Work instruction: Only the lines running from the line with "Sort by Time column header" to the end of the records below belong in the answer, each copied exactly.

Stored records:
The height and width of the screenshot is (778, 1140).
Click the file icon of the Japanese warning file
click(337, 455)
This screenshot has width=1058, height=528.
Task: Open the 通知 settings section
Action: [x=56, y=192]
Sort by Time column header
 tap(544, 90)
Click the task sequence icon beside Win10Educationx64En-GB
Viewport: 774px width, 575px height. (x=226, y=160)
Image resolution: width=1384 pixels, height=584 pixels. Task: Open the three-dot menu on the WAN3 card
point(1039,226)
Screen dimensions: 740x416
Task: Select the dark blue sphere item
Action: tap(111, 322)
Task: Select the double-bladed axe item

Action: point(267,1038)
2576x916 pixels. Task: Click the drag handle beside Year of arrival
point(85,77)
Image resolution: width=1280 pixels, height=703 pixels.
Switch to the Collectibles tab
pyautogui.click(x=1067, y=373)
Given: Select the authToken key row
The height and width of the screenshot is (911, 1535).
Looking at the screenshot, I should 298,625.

Solution:
Sort by Time column header
 tap(544, 90)
Click the task sequence icon beside Win10Educationx64En-GB
Viewport: 774px width, 575px height. (x=226, y=160)
Image resolution: width=1384 pixels, height=584 pixels. Task: Open the three-dot menu on the WAN3 card
point(1039,226)
Screen dimensions: 740x416
Task: Select the dark blue sphere item
Action: tap(111, 322)
Task: Select the double-bladed axe item

Action: point(267,1038)
2576x916 pixels. Task: Click the drag handle beside Year of arrival
point(85,77)
Image resolution: width=1280 pixels, height=703 pixels.
Switch to the Collectibles tab
pyautogui.click(x=1067, y=373)
Given: Select the authToken key row
The height and width of the screenshot is (911, 1535).
Looking at the screenshot, I should 298,625.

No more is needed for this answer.